**WORK TASK**
When you output the records, match them exactly and omit any picture they include.

Records from a data collection
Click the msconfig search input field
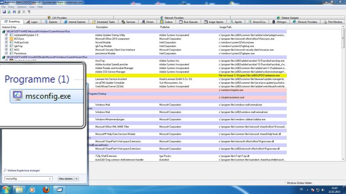 point(27,178)
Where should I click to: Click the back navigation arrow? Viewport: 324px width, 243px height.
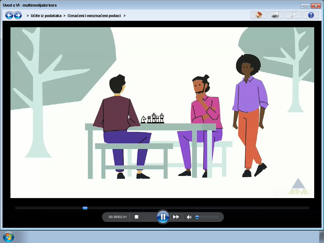[9, 15]
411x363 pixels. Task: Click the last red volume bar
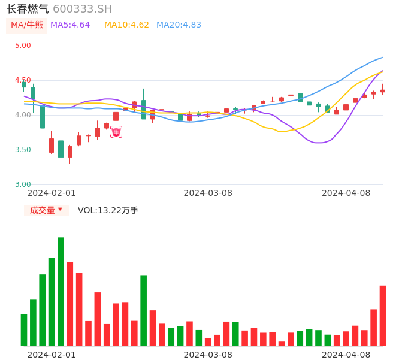383,316
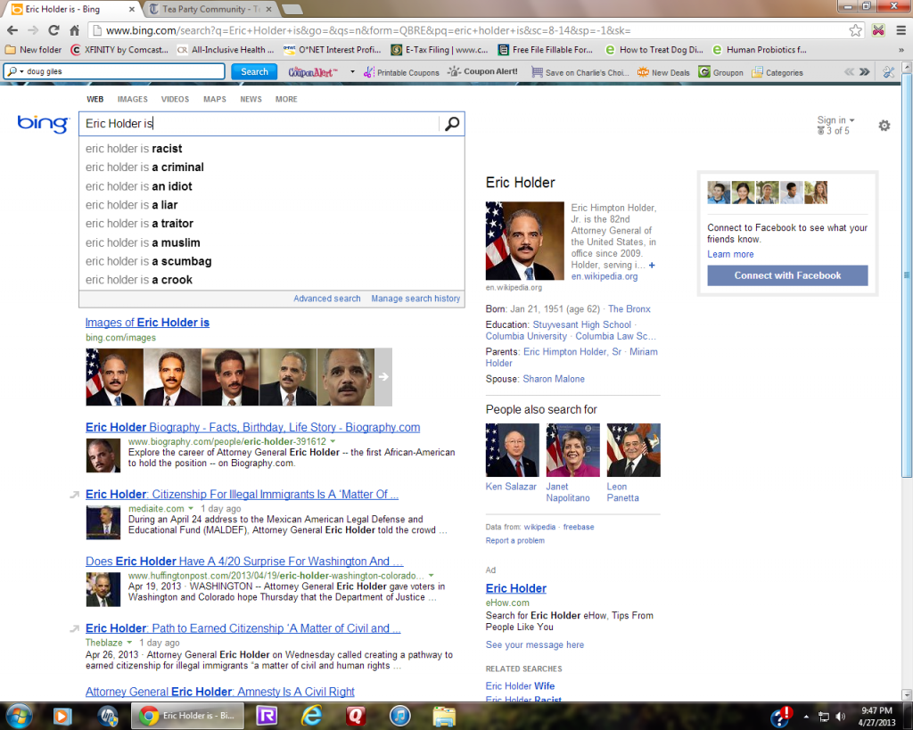Screen dimensions: 913x730
Task: Bookmark this page with the star icon
Action: (855, 30)
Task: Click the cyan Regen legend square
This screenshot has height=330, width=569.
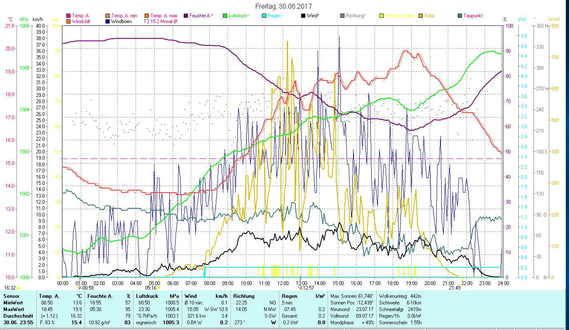Action: point(264,16)
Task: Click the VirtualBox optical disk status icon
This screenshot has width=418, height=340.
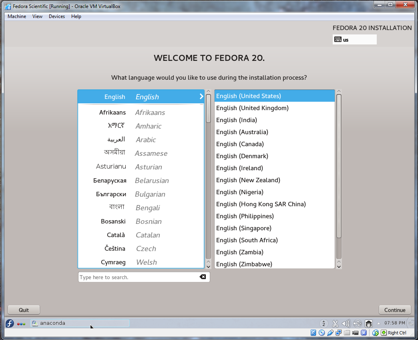Action: [322, 333]
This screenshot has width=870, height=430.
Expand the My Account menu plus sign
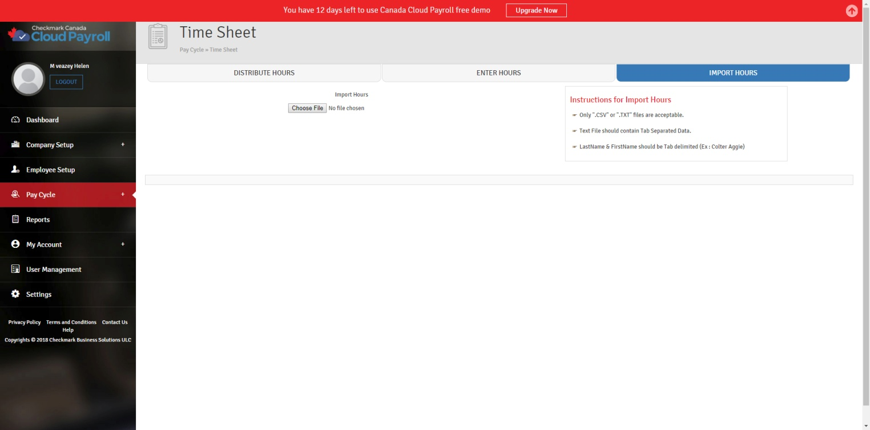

**ANSWER TO THIS EXERCISE**
Click the msconfig search input field
 point(27,178)
Where should I click to: Click the back navigation arrow? Viewport: 324px width, 243px height.
[9, 15]
411x363 pixels. Task: Click the last red volume bar
383,316
Screen dimensions: 913x730
Task: Bookmark this page with the star icon
Action: (855, 30)
Task: Click the cyan Regen legend square
This screenshot has height=330, width=569.
Action: point(264,16)
Task: Click the VirtualBox optical disk status icon
This screenshot has width=418, height=340.
Action: [322, 333]
This screenshot has width=870, height=430.
Expand the My Account menu plus sign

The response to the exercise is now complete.